Flanker: D’haquille Williams (6-2, 216 pounds, junior), Ricardo Louis (6-2, 212 pounds, junior).
Slot: Marcus Davis (5-9, 174 pounds, sophomore), Quan Bray (5-10, 187 pounds, senior) or Ricardo Louis (6-2, 212 pounds, junior).
H-back: Brandon Fulse (6-4, 272 pounds, senior), C.J. Uzomah (6-4, 264 pounds, senior) or Gage Batten (6-foot, 232 pounds, sophomore).
Tight end: C.J. Uzomah (6-4, 264 pounds, senior), Brandon Fulse (6-4, 272 pounds, senior).
Coates had 42 catches for 902 yards with seven touchdowns in 2013, accounting for more than a third of Auburn’s receiving yards (2,422) and touchdowns (20). It was a huge jump from his redshirt freshman campaign, which was noted more for his tirade than his production.
Just as Marshall’s arrival last year helped radically alter the offense’s abilities, so too can Williams. He’s another tall target for Marshall to aim for and for opposing defenses to worry about.
Davis was a late addition to Auburn’s 2013 recruiting class and proved to be one of the bigger early contributors. He ended up with third-most receptions (23) and yards (217) on the team and a consistent option during the first half of the season.
Uzomah had 11 catches for 154 yards and three touchdowns as well as his share of missed opportunities, as did plenty of other receivers, but his game-winning grab against Mississippi State did far more positive than any drop cost the Tigers later on.
Fulse is a very good blocking tight end and has some experience at H-back last season and last spring. He had just one catch for five yards last season.
Even Jay Prosch, who didn’t have any carries, had five receptions for 95 yards and a touchdown last season.
Louis is capable of playing just about anywhere on the field.
He opened A-Day at flanker and then moved to a slot role on the next play, and had a pair of carries. It was similar to his 28 catches for 325 yards and two touchdowns last season.
Bray and Louis are both adaptable players who can fill outside roles as well as the slot. Their speed allows for more playmaking ability and yards after the catch on quick routes and screens.
Gage Batten was a serviceable backup to Prosch and should be expected to see some reps throughout the season.
Jaylon Denson (6-3, 218 pounds, junior) was at split end before tearing his patellar against LSU. He’s expected to return for preseason camp and was Auburn’s best blocking receiver before his injury.
Tony Stevens (6-4, 198 pounds, sophomore) was unable to live up to all the expectations last season because of a hamstring injury. A healthy second season could see his production go up considerably.

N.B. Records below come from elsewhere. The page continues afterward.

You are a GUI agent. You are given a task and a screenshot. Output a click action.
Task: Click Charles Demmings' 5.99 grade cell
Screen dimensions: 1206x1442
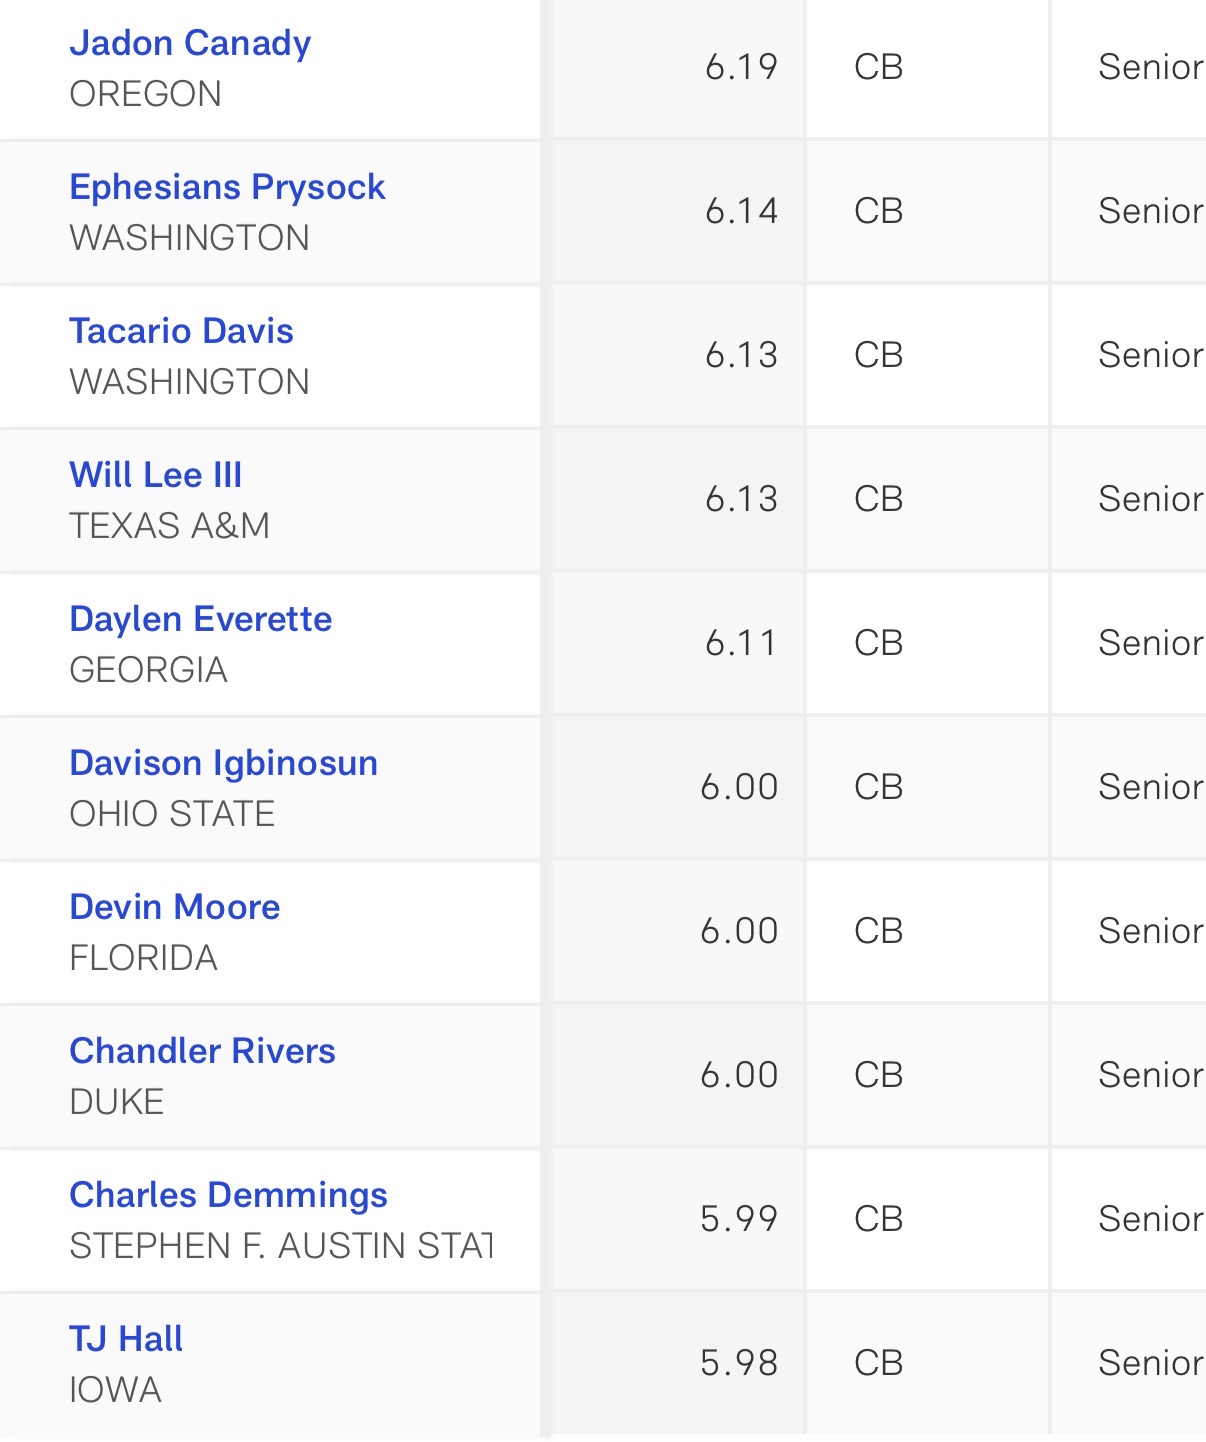point(739,1219)
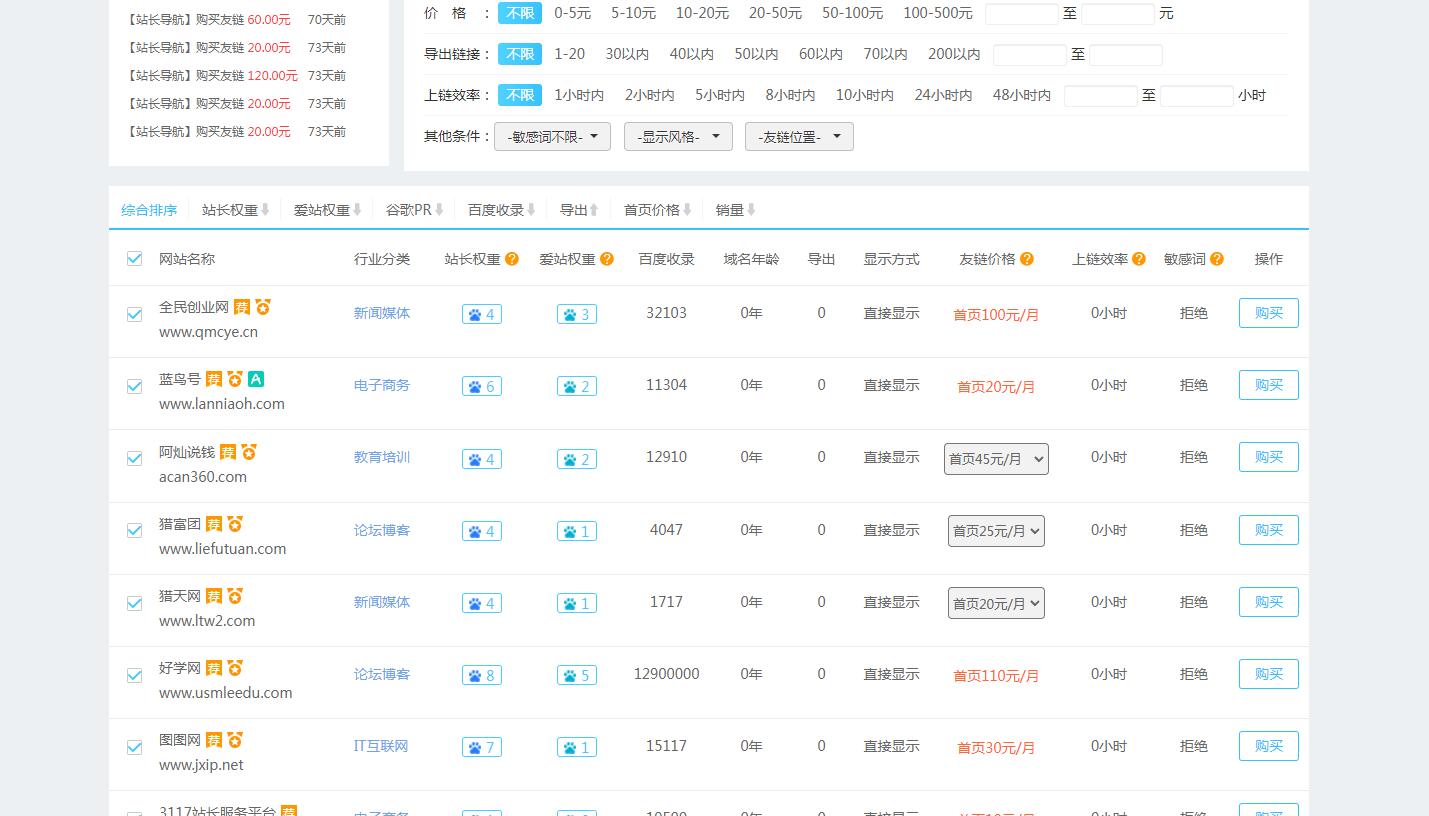Click the 站长权重 paw badge for 好学网

tap(481, 675)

Stanton Truitt was one of the five early enrollees and his versatility lends itself to the slot role. Dominic Walker (6-1, 217 pounds, redshirt freshman) is coming off a redshirt season and is a relative unknown at this point.
Chris Laye (6-4, 236 pounds, freshman) was one of the five early enrollees, and he spent most of his time at tight end in spring practice.
Myron Burton Jr. (6-3, 200 pounds) is the only new wideout this summer and where he’ll end up is not known yet, though the depth at flanker could lead to him being at split end.
Jakell Mitchell (6-4, 215 pounds) is more of an H-back than tight end.
“(Williams) brings a different edge to the room. He brings a mental toughness to the room. He brings the edge out there, when he hits that practice field it’s all about work. He loves to compete. If the ball is in the air, it belongs to him. I think he calls everybody in that room to bring their game to another level and he’s been a pleasant addition to the room.”